- What is needed
Print out the entries that follow exactly, missing none.
___ Extracted data ___
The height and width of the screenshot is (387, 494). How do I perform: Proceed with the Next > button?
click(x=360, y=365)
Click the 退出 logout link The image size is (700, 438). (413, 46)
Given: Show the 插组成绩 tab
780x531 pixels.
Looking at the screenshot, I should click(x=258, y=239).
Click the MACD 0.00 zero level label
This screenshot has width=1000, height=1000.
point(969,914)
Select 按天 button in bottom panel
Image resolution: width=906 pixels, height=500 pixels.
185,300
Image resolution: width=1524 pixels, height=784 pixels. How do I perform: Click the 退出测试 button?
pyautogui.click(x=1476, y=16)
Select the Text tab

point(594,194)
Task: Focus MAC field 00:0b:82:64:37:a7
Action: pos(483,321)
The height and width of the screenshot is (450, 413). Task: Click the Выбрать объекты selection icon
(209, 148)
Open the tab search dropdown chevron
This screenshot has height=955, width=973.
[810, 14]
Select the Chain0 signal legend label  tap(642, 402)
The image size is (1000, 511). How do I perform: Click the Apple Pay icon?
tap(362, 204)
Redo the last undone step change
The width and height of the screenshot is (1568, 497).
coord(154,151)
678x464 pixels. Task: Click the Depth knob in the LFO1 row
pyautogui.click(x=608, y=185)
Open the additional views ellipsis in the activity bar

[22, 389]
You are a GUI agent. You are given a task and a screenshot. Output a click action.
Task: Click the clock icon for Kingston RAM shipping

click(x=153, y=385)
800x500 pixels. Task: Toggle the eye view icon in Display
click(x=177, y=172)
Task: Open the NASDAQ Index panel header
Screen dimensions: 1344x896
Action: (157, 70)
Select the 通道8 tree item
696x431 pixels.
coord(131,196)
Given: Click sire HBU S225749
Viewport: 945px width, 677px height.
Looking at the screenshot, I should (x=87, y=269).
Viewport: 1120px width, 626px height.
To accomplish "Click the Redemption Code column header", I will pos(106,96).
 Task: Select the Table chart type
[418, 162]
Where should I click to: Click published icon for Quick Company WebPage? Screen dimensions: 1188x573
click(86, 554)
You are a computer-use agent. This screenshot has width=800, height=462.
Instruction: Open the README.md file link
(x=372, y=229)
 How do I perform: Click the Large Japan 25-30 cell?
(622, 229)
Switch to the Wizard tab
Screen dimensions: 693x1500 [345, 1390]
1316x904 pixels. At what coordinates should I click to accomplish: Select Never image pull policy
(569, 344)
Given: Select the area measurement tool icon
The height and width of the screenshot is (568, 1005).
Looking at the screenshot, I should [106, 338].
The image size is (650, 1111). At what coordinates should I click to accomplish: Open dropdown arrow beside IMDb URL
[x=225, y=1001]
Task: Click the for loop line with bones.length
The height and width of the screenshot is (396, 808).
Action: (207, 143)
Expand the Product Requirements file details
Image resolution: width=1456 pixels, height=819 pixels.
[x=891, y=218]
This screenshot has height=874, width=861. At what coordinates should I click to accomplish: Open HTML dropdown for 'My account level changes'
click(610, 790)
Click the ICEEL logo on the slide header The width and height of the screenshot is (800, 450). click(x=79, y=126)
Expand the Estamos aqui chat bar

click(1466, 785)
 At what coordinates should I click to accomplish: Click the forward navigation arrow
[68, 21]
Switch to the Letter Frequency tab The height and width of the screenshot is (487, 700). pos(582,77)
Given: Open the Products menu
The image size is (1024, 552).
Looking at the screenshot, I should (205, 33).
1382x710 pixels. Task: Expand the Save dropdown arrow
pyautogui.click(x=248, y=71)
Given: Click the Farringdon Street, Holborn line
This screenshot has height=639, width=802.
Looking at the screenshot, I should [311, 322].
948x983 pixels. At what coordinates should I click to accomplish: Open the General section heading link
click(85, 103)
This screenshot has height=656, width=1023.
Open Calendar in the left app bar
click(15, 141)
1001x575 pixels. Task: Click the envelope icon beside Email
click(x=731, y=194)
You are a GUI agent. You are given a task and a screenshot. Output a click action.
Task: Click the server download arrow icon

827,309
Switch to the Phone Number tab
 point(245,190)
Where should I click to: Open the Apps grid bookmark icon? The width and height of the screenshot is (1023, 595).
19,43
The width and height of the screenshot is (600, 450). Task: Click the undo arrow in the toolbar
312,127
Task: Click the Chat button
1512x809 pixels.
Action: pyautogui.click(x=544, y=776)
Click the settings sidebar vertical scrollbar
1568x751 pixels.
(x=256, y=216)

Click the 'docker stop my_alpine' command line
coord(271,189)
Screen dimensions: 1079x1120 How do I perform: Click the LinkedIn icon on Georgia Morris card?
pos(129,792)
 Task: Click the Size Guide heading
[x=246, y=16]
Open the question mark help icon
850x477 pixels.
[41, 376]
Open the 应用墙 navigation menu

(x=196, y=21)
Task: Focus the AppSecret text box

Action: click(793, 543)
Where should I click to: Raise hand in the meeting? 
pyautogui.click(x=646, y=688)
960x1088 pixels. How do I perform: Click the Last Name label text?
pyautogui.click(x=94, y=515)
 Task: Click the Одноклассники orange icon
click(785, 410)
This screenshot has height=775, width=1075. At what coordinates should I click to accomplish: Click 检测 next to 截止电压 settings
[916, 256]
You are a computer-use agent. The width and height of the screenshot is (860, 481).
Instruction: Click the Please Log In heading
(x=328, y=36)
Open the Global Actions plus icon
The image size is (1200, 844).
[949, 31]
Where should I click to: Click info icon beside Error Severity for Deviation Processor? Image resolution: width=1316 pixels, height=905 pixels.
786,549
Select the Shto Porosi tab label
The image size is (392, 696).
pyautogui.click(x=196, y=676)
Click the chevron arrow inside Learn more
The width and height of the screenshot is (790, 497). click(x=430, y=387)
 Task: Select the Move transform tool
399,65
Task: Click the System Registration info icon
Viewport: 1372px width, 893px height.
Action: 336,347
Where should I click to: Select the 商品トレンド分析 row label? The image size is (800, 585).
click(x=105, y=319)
___
- Exercise result
The height and width of the screenshot is (387, 494). How do I perform: Proceed with the Next > button?
click(x=360, y=365)
Click the 退出 logout link The image size is (700, 438). (413, 46)
Given: Show the 插组成绩 tab
780x531 pixels.
Looking at the screenshot, I should click(x=258, y=239).
Click the MACD 0.00 zero level label
This screenshot has width=1000, height=1000.
point(969,914)
Select 按天 button in bottom panel
Image resolution: width=906 pixels, height=500 pixels.
185,300
Image resolution: width=1524 pixels, height=784 pixels. How do I perform: Click the 退出测试 button?
pyautogui.click(x=1476, y=16)
Select the Text tab

point(594,194)
Task: Focus MAC field 00:0b:82:64:37:a7
Action: pos(483,321)
The height and width of the screenshot is (450, 413). Task: Click the Выбрать объекты selection icon
(209, 148)
Open the tab search dropdown chevron
This screenshot has height=955, width=973.
[810, 14]
Select the Chain0 signal legend label  tap(642, 402)
The image size is (1000, 511). How do I perform: Click the Apple Pay icon?
tap(362, 204)
Redo the last undone step change
The width and height of the screenshot is (1568, 497).
coord(154,151)
678x464 pixels. Task: Click the Depth knob in the LFO1 row
pyautogui.click(x=608, y=185)
Open the additional views ellipsis in the activity bar

[22, 389]
You are a GUI agent. You are given a task and a screenshot. Output a click action.
Task: Click the clock icon for Kingston RAM shipping

click(x=153, y=385)
800x500 pixels. Task: Toggle the eye view icon in Display
click(x=177, y=172)
Task: Open the NASDAQ Index panel header
Screen dimensions: 1344x896
Action: (157, 70)
Select the 通道8 tree item
696x431 pixels.
coord(131,196)
Given: Click sire HBU S225749
Viewport: 945px width, 677px height.
Looking at the screenshot, I should (x=87, y=269).
Viewport: 1120px width, 626px height.
To accomplish "Click the Redemption Code column header", I will pos(106,96).
 Task: Select the Table chart type
[418, 162]
Where should I click to: Click published icon for Quick Company WebPage? Screen dimensions: 1188x573
click(86, 554)
You are a computer-use agent. This screenshot has width=800, height=462.
Instruction: Open the README.md file link
(x=372, y=229)
 How do I perform: Click the Large Japan 25-30 cell?
(622, 229)
Switch to the Wizard tab
Screen dimensions: 693x1500 [345, 1390]
1316x904 pixels. At what coordinates should I click to accomplish: Select Never image pull policy
(569, 344)
Given: Select the area measurement tool icon
The height and width of the screenshot is (568, 1005).
Looking at the screenshot, I should [106, 338].
The image size is (650, 1111). At what coordinates should I click to accomplish: Open dropdown arrow beside IMDb URL
[x=225, y=1001]
Task: Click the for loop line with bones.length
The height and width of the screenshot is (396, 808).
Action: (207, 143)
Expand the Product Requirements file details
Image resolution: width=1456 pixels, height=819 pixels.
[x=891, y=218]
This screenshot has height=874, width=861. At what coordinates should I click to accomplish: Open HTML dropdown for 'My account level changes'
click(610, 790)
Click the ICEEL logo on the slide header The width and height of the screenshot is (800, 450). click(x=79, y=126)
Expand the Estamos aqui chat bar

click(1466, 785)
 At what coordinates should I click to accomplish: Click the forward navigation arrow
[68, 21]
Switch to the Letter Frequency tab The height and width of the screenshot is (487, 700). pos(582,77)
Given: Open the Products menu
The image size is (1024, 552).
Looking at the screenshot, I should (205, 33).
1382x710 pixels. Task: Expand the Save dropdown arrow
pyautogui.click(x=248, y=71)
Given: Click the Farringdon Street, Holborn line
This screenshot has height=639, width=802.
Looking at the screenshot, I should [311, 322].
948x983 pixels. At what coordinates should I click to accomplish: Open the General section heading link
click(85, 103)
This screenshot has height=656, width=1023.
Open Calendar in the left app bar
click(15, 141)
1001x575 pixels. Task: Click the envelope icon beside Email
click(x=731, y=194)
You are a GUI agent. You are given a task and a screenshot. Output a click action.
Task: Click the server download arrow icon

827,309
Switch to the Phone Number tab
 point(245,190)
Where should I click to: Open the Apps grid bookmark icon? The width and height of the screenshot is (1023, 595).
19,43
The width and height of the screenshot is (600, 450). Task: Click the undo arrow in the toolbar
312,127
Task: Click the Chat button
1512x809 pixels.
Action: pyautogui.click(x=544, y=776)
Click the settings sidebar vertical scrollbar
1568x751 pixels.
(x=256, y=216)

Click the 'docker stop my_alpine' command line
coord(271,189)
Screen dimensions: 1079x1120 How do I perform: Click the LinkedIn icon on Georgia Morris card?
pos(129,792)
 Task: Click the Size Guide heading
[x=246, y=16]
Open the question mark help icon
850x477 pixels.
[41, 376]
Open the 应用墙 navigation menu

(x=196, y=21)
Task: Focus the AppSecret text box

Action: click(793, 543)
Where should I click to: Raise hand in the meeting? 
pyautogui.click(x=646, y=688)
960x1088 pixels. How do I perform: Click the Last Name label text?
pyautogui.click(x=94, y=515)
 Task: Click the Одноклассники orange icon
click(785, 410)
This screenshot has height=775, width=1075. At what coordinates should I click to accomplish: Click 检测 next to 截止电压 settings
[916, 256]
You are a computer-use agent. The width and height of the screenshot is (860, 481).
Instruction: Click the Please Log In heading
(x=328, y=36)
Open the Global Actions plus icon
The image size is (1200, 844).
[949, 31]
Where should I click to: Click info icon beside Error Severity for Deviation Processor? Image resolution: width=1316 pixels, height=905 pixels.
786,549
Select the Shto Porosi tab label
The image size is (392, 696).
pyautogui.click(x=196, y=676)
Click the chevron arrow inside Learn more
The width and height of the screenshot is (790, 497). click(x=430, y=387)
 Task: Select the Move transform tool
399,65
Task: Click the System Registration info icon
Viewport: 1372px width, 893px height.
Action: 336,347
Where should I click to: Select the 商品トレンド分析 row label? The image size is (800, 585).
click(x=105, y=319)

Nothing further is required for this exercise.